## Work required
Look below for the line containing "Podarki.Oshop (1194, 120)" and the line containing "[Facebook] (2482, 15)"; repeat exactly those two lines and all lines between them, and nothing else.

---

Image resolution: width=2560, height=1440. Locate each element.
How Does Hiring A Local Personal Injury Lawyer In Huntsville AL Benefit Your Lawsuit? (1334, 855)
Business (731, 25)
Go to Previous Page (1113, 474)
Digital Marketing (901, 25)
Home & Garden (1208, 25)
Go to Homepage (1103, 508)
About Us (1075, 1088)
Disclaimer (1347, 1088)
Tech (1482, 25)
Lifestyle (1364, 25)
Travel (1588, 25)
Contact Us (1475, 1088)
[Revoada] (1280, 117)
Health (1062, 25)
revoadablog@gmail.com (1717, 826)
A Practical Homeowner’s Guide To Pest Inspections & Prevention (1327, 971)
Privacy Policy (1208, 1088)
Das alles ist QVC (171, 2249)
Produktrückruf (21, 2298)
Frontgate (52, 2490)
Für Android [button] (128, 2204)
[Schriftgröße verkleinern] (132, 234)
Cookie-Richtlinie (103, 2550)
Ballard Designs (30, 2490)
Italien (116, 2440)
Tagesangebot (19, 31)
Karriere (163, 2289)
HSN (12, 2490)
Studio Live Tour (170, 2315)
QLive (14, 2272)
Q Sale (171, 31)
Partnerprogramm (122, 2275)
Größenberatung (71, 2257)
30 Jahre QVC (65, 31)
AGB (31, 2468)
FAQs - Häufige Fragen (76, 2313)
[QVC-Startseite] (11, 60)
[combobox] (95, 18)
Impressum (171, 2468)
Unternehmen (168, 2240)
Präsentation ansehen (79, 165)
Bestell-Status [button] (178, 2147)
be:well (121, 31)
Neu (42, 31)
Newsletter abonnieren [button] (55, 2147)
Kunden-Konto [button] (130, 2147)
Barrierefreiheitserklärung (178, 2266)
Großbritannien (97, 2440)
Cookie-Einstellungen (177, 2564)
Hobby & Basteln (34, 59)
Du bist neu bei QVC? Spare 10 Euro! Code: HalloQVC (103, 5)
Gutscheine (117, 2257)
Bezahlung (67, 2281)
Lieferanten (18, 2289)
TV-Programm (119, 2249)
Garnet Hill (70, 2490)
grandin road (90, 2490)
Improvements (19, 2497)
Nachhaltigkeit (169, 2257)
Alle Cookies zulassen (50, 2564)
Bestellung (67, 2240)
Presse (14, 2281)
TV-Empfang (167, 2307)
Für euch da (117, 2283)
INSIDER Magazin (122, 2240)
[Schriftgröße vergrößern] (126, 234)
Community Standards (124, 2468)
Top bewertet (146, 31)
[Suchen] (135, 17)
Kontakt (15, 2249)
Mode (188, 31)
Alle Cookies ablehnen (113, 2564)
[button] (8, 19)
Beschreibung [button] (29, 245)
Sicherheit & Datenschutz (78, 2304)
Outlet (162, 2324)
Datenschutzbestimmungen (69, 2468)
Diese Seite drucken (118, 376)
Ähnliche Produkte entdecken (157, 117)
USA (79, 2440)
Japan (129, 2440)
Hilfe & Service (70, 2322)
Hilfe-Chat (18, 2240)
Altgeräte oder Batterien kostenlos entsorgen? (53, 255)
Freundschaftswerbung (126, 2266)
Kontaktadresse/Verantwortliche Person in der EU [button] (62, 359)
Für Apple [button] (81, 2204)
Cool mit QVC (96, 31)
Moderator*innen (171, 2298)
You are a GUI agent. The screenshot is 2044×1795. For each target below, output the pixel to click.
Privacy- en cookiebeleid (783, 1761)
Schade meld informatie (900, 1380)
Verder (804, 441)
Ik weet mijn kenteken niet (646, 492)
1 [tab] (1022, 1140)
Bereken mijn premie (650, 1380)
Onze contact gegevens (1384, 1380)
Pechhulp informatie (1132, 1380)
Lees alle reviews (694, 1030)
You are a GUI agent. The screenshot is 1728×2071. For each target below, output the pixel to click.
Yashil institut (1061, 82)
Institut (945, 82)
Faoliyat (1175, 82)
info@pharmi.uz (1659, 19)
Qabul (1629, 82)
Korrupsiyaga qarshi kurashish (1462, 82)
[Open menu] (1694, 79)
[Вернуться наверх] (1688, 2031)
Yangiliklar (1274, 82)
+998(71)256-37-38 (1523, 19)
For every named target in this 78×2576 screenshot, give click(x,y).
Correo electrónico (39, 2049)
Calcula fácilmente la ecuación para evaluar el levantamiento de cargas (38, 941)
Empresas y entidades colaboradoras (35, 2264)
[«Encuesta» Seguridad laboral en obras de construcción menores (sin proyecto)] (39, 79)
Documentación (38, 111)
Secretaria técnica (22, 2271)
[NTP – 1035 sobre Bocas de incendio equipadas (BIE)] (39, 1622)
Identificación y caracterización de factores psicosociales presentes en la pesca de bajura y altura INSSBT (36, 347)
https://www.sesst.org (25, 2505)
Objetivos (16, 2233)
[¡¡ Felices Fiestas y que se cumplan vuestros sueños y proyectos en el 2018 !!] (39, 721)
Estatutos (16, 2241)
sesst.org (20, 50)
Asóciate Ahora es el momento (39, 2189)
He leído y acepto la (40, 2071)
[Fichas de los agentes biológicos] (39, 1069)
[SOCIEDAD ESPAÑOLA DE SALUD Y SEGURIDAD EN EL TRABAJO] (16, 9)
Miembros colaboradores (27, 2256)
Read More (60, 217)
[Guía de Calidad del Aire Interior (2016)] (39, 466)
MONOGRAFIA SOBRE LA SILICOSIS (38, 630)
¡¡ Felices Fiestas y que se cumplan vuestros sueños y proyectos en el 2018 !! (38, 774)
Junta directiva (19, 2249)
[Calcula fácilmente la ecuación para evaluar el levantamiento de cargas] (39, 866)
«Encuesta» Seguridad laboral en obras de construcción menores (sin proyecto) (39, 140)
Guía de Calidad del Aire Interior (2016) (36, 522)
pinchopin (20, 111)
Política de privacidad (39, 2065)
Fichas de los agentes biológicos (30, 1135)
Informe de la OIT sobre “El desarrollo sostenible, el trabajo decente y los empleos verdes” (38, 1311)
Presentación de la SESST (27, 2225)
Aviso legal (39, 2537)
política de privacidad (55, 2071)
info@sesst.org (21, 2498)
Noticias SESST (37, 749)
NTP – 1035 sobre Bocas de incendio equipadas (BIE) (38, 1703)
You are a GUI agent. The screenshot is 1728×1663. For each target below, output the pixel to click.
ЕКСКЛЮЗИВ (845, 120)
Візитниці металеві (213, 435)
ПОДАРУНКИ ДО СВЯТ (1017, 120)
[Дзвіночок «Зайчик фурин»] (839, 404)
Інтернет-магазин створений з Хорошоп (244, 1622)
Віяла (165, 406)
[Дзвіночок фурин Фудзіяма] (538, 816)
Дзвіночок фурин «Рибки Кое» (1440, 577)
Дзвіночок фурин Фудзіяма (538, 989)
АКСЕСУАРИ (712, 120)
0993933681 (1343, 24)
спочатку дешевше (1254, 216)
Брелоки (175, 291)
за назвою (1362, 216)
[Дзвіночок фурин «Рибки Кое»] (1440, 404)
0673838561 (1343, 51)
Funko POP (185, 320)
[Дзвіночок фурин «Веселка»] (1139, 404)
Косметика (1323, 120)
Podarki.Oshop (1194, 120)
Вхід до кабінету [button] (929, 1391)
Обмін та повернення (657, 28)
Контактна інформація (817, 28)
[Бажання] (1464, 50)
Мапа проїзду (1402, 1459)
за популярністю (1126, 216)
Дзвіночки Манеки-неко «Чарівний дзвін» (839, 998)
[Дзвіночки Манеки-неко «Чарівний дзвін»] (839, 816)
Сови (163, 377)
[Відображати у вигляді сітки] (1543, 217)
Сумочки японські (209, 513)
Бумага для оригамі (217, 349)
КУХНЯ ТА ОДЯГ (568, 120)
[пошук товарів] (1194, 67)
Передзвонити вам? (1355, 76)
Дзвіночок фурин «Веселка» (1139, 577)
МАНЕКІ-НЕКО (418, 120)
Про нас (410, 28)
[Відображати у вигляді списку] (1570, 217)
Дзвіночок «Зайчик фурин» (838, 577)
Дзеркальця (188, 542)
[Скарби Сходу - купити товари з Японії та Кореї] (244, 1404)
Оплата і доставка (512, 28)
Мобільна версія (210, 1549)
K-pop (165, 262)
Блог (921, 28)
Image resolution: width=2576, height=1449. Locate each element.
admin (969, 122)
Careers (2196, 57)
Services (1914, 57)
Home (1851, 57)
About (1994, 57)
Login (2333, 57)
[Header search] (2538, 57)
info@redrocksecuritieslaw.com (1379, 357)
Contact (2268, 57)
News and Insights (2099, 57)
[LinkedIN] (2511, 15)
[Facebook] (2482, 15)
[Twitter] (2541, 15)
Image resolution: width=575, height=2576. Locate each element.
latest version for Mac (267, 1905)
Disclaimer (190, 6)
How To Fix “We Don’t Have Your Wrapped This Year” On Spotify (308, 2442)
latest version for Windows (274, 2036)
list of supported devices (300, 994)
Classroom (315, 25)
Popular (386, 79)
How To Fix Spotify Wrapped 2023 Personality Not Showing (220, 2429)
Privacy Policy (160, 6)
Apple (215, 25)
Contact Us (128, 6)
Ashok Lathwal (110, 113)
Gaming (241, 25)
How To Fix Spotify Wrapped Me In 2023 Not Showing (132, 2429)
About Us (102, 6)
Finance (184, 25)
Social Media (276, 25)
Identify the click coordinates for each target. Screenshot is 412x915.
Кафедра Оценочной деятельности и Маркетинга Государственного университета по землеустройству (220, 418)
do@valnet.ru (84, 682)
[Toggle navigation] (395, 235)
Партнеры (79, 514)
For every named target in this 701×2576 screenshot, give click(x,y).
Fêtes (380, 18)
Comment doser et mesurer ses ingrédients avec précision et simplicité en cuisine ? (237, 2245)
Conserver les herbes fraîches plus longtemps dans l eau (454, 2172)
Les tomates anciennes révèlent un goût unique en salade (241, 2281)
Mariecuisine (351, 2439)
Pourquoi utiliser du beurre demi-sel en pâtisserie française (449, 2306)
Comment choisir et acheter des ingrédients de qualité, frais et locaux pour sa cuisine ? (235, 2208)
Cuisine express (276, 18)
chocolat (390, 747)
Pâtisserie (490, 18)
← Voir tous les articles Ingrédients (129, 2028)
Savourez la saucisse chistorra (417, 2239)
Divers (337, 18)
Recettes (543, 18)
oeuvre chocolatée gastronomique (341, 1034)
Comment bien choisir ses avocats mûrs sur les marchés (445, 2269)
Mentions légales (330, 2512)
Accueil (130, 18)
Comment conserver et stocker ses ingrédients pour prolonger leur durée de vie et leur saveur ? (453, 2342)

---

## Task result
Podarki.Oshop (1194, 120)
Вхід до кабінету [button] (929, 1391)
Обмін та повернення (657, 28)
Контактна інформація (817, 28)
[Бажання] (1464, 50)
Мапа проїзду (1402, 1459)
за популярністю (1126, 216)
Дзвіночки Манеки-неко «Чарівний дзвін» (839, 998)
[Дзвіночки Манеки-неко «Чарівний дзвін»] (839, 816)
Сови (163, 377)
[Відображати у вигляді сітки] (1543, 217)
Сумочки японські (209, 513)
Бумага для оригамі (217, 349)
КУХНЯ ТА ОДЯГ (568, 120)
[пошук товарів] (1194, 67)
Передзвонити вам? (1355, 76)
Дзвіночок фурин «Веселка» (1139, 577)
МАНЕКІ-НЕКО (418, 120)
Про нас (410, 28)
[Відображати у вигляді списку] (1570, 217)
Дзвіночок «Зайчик фурин» (838, 577)
Дзеркальця (188, 542)
[Скарби Сходу - купити товари з Японії та Кореї] (244, 1404)
Оплата і доставка (512, 28)
Мобільна версія (210, 1549)
K-pop (165, 262)
Блог (921, 28)
Image resolution: width=2576, height=1449. Locate each element.
admin (969, 122)
Careers (2196, 57)
Services (1914, 57)
Home (1851, 57)
About (1994, 57)
Login (2333, 57)
[Header search] (2538, 57)
info@redrocksecuritieslaw.com (1379, 357)
Contact (2268, 57)
News and Insights (2099, 57)
[LinkedIN] (2511, 15)
[Facebook] (2482, 15)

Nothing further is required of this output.